▶ _作業内容_: 本文を「2006年11月19日(日) 学会を終えて」の語句がある箇所から書き写し、「つばするようなものだからだ。」まで写したところで止めること。

▶ _本文_:
::::::::

2006年11月21日(火) 今日の日経

 今日の日経,なかなか興味深い記事が出ていた。第1に,日本の株価がさえない。独歩安だと報じられていた。企業業績の先行き不透明が原因だという。「国内景気は個人消費の弱さが目立ち,楽観論が後退しつつある」という三井住友銀行の宇野大介ストラテジストの弁が紹介されていた。

 これとも関連するが,第2に,第1面,第5面に新たに制定する「労働契約法」にリストラなどで整理解雇できる条件,いわゆる「整理解雇の四条件」という最高裁判例をゆるめようとする方向が報じられていた。明示的には「解雇ルールの透明性を高める」と言うことのようだが,最近の自由化の風潮の中では,どちらかというと解雇しやすくする方向に見受ける。これが雇用不安,格差社会などを生み出し,先の個人消費の弱さをなお促進する原因になりはしないか,懸念される。

 最近の政策の方向を見ていると,せっかく盛り上がってきた景気を再び冷却する方向が出されると言った景気抑制基調ばかりが目立つ。最近の増税の方向などもその典型だ。政策に整合性が見られない。今日の新聞を見ていてそれを感じた。



2006年11月19日(日) 学会を終えて

 ようやく日本財務管理学会第23回秋季全国大会を終了することが出来た。大過なく終えることが出来て,ほっとしている。終了後,安心して京都でだいぶ飲んだ。本当においしいお酒だった。

 もっとも,まだ精算が済んでいない。ま,赤字覚悟だけれど,いくらの赤字になったのか,さっぱりわからない。もともと会計学を専攻していて,自分も税理士の資格は取ったのだから,計算に強いと思われがちだが,そうでもない。よく先生や友人に,税理士のくせに計算が出来ないと冷やかされる。ま,丼勘定だと言うことだ。評論は出来るが自分ではあまりうまくない。典型的な評論家タイプだ。自分でもそれはわかっている。だから,あまり大口はたたかないようにしている。天につばするようなものだからだ。

::::::::

▶ _記録一覧_:
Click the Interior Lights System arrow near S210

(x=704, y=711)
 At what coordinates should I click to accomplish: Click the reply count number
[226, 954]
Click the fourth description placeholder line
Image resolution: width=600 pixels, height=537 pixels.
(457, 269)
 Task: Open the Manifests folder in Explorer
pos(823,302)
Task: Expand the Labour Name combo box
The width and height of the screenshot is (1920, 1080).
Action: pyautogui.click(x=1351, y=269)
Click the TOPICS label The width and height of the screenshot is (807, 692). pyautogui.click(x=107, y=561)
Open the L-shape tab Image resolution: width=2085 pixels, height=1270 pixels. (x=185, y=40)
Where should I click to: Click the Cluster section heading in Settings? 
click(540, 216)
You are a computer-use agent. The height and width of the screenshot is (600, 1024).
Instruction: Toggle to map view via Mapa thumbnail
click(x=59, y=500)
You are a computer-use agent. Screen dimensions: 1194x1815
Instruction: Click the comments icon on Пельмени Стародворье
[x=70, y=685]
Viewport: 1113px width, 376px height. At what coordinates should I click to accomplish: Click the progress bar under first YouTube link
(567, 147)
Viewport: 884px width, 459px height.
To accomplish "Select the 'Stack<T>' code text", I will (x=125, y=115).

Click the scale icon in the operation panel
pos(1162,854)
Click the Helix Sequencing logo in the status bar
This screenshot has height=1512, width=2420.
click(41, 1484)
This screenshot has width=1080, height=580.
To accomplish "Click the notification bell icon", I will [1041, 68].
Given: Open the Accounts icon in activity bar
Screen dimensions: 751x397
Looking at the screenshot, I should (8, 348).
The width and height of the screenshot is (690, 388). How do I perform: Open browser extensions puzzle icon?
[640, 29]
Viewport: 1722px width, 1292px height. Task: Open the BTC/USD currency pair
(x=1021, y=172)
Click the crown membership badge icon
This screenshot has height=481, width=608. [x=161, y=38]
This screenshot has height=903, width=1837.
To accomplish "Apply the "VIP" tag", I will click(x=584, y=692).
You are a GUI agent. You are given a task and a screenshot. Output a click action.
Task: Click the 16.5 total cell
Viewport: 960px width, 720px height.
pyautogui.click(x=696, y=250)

::::::::

▶ _最終結果_:
2006年11月19日(日) 学会を終えて

 ようやく日本財務管理学会第23回秋季全国大会を終了することが出来た。大過なく終えることが出来て,ほっとしている。終了後,安心して京都でだいぶ飲んだ。本当においしいお酒だった。

 もっとも,まだ精算が済んでいない。ま,赤字覚悟だけれど,いくらの赤字になったのか,さっぱりわからない。もともと会計学を専攻していて,自分も税理士の資格は取ったのだから,計算に強いと思われがちだが,そうでもない。よく先生や友人に,税理士のくせに計算が出来ないと冷やかされる。ま,丼勘定だと言うことだ。評論は出来るが自分ではあまりうまくない。典型的な評論家タイプだ。自分でもそれはわかっている。だから,あまり大口はたたかないようにしている。天につばするようなものだからだ。